Le Japon a doublé ses dépenses militaires et supprimé le neuvième article anti-guerre de sa constitution. Né à Tokyo dans une famille d’Hiroshima et ayant des parents tués par la bombe atomique, le Premier ministre Fumio Kishida a organisé de manière obscène le dernier conclave du G-7 sur la guerre à Hiroshima en mai, sans faire la moindre allusion à l’auteur de la bombe.

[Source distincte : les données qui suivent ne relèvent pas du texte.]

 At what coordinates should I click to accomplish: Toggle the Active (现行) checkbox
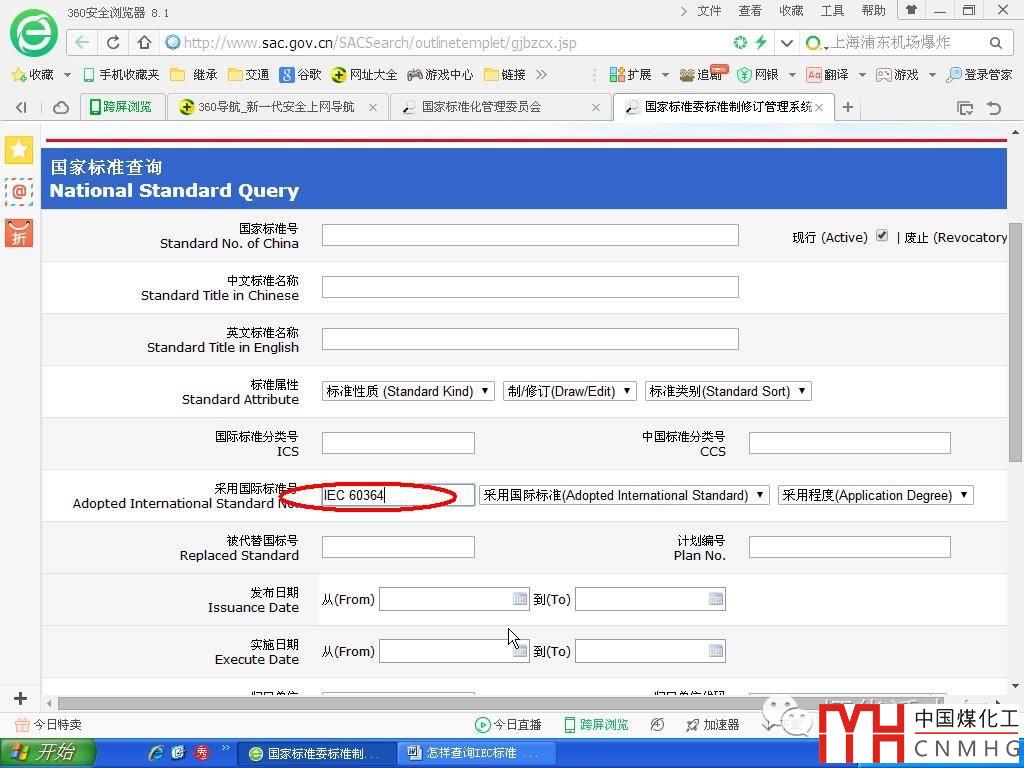coord(881,236)
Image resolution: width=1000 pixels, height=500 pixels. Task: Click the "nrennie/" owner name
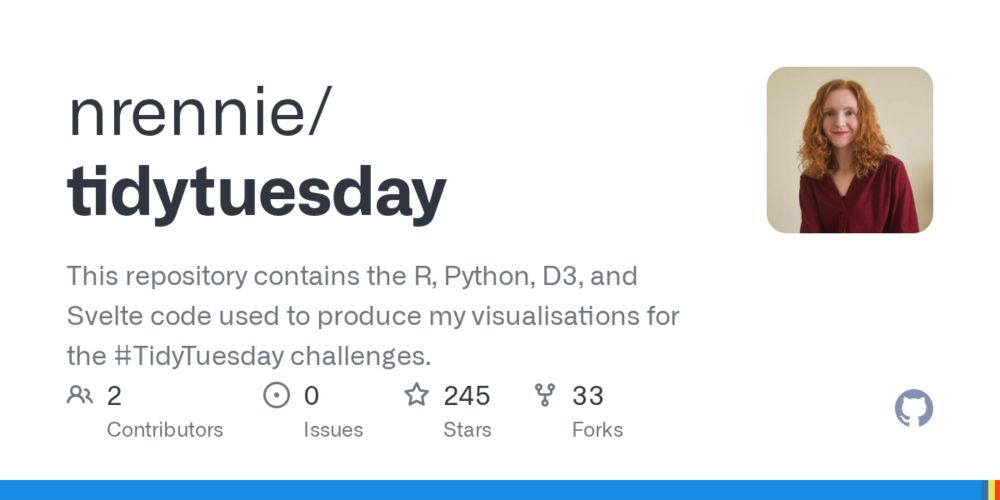click(197, 114)
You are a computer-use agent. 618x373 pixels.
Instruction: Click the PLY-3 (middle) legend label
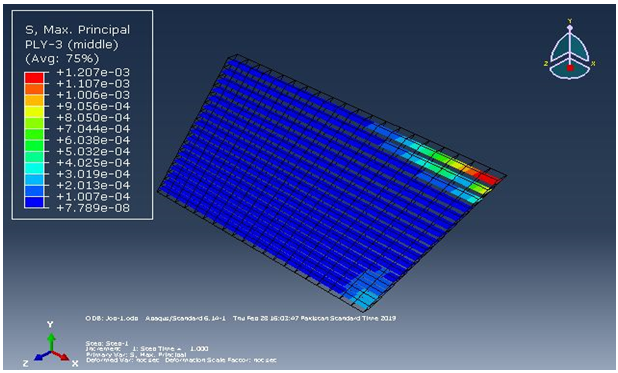[72, 44]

En Corée du Sud, le président ultraconservateur Yoon Suk-yeol est également un militariste convaincu qui souhaite que des armes nucléaires US soient déployées sur son territoire (jusqu’à présent soupçonnées de n’exister qu’en « stockage ») et accueille une flottille entière de porte-avions nucléaires dans ses eaux. La Corée du Nord poursuit ses lancements réguliers de missiles démonstratifs et conclut de nouveaux accords militaires avec Moscou. Aux Philippines, les États-Unis établissent quatre nouvelles bases militaires et l’Australie dépense des milliards pour de nouveaux sous-marins nucléaires contre la Chine. Même la Nouvelle-Zélande ne résiste pas et annonce des augmentations de son budget militaire. L’ancien Premier Ministre australien Paul Keating a résumé la situation :

Les Européens se sont battus les uns contre les autres pendant la majeure partie des trois cents dernières années, dont deux guerres mondiales au siècle dernier. Exporter ce poison maléfique vers l’Asie revient à accueillir ce fléau ». Le secrétaire général de l’OTAN, Jens Stoltenberg, « est un parfait imbécile qui se comporte comme un agent des États-Unis au lieu d’agir comme un leader et un porte-parole de la sécurité européenne », a déclaré M. Keating.